**RECORDS TO USE**

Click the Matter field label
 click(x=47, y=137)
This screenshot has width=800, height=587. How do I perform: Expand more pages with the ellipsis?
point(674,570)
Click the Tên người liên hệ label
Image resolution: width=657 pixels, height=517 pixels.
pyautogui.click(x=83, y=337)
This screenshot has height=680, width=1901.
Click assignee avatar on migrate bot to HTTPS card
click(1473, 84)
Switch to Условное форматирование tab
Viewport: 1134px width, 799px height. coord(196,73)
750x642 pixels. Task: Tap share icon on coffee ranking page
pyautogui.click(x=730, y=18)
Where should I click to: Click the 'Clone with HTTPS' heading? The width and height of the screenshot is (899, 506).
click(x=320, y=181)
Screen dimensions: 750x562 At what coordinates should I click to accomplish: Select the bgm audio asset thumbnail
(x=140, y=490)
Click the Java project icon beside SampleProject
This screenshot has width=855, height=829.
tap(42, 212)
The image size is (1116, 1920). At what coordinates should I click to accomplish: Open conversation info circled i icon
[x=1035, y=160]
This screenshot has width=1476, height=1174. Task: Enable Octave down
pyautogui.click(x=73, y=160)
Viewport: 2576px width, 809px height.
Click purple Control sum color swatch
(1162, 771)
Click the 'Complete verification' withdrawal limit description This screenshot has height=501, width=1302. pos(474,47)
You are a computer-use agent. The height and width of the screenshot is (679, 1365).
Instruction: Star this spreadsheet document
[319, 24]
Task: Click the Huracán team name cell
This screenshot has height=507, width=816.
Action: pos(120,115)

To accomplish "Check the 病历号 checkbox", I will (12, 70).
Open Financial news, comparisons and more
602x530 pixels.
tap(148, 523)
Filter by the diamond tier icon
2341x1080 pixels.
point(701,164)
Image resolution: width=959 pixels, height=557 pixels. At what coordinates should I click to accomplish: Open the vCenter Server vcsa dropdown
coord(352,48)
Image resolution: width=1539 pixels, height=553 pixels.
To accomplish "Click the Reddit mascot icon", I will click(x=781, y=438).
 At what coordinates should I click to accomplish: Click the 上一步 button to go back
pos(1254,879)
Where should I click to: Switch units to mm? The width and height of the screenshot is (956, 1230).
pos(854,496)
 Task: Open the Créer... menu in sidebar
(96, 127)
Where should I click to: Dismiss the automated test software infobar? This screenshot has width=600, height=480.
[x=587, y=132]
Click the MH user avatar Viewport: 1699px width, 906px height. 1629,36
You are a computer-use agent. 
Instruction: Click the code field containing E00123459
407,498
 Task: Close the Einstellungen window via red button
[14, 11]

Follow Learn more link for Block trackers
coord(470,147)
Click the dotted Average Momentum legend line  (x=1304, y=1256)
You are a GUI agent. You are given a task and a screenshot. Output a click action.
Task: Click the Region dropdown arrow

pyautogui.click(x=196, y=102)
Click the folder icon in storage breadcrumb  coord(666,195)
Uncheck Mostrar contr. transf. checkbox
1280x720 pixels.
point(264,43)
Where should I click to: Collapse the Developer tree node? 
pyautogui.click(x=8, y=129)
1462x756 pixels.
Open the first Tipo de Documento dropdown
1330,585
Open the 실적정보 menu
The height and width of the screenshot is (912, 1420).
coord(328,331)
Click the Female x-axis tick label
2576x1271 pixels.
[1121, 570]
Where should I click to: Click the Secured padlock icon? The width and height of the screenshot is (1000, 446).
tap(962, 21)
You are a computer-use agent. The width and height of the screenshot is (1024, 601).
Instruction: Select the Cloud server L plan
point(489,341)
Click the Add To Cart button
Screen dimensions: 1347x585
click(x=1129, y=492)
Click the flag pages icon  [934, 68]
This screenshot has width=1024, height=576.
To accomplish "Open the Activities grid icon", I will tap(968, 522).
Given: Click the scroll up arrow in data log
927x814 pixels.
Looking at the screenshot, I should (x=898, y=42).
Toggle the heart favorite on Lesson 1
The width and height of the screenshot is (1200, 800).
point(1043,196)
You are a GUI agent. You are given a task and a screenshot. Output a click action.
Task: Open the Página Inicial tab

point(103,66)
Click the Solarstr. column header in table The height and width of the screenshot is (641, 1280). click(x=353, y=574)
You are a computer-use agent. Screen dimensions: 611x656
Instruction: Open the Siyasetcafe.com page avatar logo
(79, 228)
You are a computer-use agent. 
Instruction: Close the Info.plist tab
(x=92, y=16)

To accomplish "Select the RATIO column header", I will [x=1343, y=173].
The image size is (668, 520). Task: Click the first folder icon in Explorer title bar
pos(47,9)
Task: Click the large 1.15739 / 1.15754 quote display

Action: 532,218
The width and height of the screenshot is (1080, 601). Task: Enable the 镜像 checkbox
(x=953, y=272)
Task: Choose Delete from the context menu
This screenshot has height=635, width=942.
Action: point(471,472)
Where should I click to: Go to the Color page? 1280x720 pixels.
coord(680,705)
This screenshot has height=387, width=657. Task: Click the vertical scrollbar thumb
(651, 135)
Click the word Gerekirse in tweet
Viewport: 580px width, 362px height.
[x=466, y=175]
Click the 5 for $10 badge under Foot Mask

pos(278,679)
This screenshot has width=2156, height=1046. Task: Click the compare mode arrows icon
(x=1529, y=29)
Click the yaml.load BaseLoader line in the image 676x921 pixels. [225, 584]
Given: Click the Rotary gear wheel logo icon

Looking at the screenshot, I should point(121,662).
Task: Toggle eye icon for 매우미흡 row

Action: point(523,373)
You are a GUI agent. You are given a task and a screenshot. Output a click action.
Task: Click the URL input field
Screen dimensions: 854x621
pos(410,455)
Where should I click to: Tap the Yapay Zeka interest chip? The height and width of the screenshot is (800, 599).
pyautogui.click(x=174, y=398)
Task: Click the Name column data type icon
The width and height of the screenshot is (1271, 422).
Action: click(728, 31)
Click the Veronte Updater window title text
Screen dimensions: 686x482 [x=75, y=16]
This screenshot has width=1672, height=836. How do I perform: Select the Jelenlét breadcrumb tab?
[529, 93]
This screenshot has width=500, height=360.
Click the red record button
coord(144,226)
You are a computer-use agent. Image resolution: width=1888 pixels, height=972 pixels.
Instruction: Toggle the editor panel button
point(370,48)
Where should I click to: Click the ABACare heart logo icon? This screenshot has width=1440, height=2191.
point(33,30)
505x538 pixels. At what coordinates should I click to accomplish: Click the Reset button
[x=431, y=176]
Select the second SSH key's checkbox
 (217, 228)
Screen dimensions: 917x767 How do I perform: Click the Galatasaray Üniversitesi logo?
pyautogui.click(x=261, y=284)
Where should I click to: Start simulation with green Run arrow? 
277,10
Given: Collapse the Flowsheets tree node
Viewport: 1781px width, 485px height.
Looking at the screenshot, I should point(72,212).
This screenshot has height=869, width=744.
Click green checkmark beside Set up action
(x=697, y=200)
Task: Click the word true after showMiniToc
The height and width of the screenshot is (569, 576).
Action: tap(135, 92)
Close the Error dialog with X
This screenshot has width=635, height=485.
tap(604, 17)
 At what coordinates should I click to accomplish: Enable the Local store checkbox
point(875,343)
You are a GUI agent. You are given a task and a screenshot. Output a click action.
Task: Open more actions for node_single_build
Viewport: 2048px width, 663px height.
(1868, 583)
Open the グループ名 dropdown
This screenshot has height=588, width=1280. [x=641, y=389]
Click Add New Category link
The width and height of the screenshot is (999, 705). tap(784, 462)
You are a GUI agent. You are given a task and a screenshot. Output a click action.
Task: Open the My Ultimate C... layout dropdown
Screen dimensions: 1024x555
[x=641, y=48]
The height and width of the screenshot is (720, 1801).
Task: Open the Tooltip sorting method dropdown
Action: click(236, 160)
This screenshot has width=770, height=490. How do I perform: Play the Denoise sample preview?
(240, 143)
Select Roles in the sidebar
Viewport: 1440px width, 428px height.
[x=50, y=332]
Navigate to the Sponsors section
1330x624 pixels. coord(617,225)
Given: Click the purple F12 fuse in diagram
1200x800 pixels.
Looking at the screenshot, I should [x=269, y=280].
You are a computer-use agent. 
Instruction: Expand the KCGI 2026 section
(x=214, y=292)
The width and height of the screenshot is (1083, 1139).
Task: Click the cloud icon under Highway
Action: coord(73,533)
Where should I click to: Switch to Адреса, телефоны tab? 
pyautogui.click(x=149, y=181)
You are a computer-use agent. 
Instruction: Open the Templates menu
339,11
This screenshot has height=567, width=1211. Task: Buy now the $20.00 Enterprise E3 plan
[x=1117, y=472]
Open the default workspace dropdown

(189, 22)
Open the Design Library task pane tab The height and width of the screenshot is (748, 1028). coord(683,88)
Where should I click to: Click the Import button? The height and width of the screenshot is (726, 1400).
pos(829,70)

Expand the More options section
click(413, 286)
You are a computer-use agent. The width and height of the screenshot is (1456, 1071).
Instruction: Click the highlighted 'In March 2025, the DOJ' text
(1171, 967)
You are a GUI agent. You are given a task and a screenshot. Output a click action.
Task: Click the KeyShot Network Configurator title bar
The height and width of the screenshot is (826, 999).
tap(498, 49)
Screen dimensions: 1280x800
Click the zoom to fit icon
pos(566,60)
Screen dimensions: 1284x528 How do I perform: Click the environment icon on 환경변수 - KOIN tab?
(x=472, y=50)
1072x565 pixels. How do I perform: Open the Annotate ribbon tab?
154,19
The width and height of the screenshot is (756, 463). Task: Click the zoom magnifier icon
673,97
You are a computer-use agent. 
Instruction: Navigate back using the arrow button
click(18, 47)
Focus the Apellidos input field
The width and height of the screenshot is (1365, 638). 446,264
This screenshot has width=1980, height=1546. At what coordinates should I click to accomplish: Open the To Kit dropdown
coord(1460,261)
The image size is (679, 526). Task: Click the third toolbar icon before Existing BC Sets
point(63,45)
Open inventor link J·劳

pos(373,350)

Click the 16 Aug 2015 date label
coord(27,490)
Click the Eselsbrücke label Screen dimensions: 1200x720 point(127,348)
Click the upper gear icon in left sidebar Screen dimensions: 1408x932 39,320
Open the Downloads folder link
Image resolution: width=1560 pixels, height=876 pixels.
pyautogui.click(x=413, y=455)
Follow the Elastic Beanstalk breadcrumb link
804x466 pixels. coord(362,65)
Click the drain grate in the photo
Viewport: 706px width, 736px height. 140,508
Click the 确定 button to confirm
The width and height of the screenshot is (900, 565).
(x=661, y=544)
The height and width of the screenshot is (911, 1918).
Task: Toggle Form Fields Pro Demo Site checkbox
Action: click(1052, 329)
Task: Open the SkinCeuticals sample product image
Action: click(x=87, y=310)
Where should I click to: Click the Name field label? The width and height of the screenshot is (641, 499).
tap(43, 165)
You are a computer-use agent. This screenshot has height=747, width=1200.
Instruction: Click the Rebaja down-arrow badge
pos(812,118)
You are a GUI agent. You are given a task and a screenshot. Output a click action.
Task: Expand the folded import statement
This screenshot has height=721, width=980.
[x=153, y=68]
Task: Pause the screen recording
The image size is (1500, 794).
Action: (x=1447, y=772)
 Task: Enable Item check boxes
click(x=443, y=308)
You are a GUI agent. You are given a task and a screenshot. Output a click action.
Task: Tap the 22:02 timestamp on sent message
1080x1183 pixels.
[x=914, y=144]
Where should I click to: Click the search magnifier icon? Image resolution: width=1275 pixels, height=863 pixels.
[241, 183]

**TASK INSTRUCTIONS**
Go through the material above and return each line that holds the word "will".

**FINISHED TASK**
To accomplish "Check the 病历号 checkbox", I will (12, 70).
To accomplish "Click the Reddit mascot icon", I will click(x=781, y=438).
To accomplish "Open the Activities grid icon", I will tap(968, 522).
To accomplish "Select the RATIO column header", I will [x=1343, y=173].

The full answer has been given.